Pryor%20Center%20Presents%20John%20C.%20Davis%20-%20From%20Blue%20to%20Red:%20The%20Rise%20of%20the%20Republican%20Party%20in%20Arkansas

John C. Davis, associate professor of political science and director of governmental relations at the University of Arkansas at Monticello, presented 'From Blue to Red: The Rise of the Republic Party in Arkansas' at 6 p.m. Wednesday, September 29, at The David and Barbara Pryor Center for Arkansas Oral and Visual History in the Fulbright College of Arts and Sciences. This presentation launched the 2021-22 Season of the Pryor Center Presents lecture series, which is part of the Pryor Center's expanded mission of education, research, and outreach.

In V. O. Key’s seminal work on Southern politics, he wrote this about the Democratic Party in Arkansas: "Perhaps in Arkansas we have the one-party in its most undefiled and undiluted form." Since that time, the state has been a fascination to state politics scholars and for those who study Southern politics, in particular.

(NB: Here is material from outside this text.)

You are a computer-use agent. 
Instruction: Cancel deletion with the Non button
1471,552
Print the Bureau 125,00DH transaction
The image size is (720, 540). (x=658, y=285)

Up until very recently, the peculiar situation of Arkansas politics had been that it remained, for the most part, a rather solid, one-party Democratic state even as other Southern states had begun the transition from Democratic Party control to reliably Republican. However, once the political landscape of Arkansas began to shift from Democratic to Republican Party dominance, the political balance of power in the Natural State changed in a dramatic way.

In coordination with The David and Barbara Pryor Center for Arkansas Oral and Visual History, Davis's study builds off decades of insightful academic research on the state’s politics and dives deeper into the dynamics of the modern Republican Party in Arkansas, the changing political behavior of the state’s voters, and how this sudden partisan shift has impacted policy-making.

Davis completed his B.A. and M.A. in political science at the University of Arkansas in Fayetteville and his Ph.D. in political science at the University of Missouri in Columbia. His research interests include political parties, public policy, Southern politics, and Arkansas politics.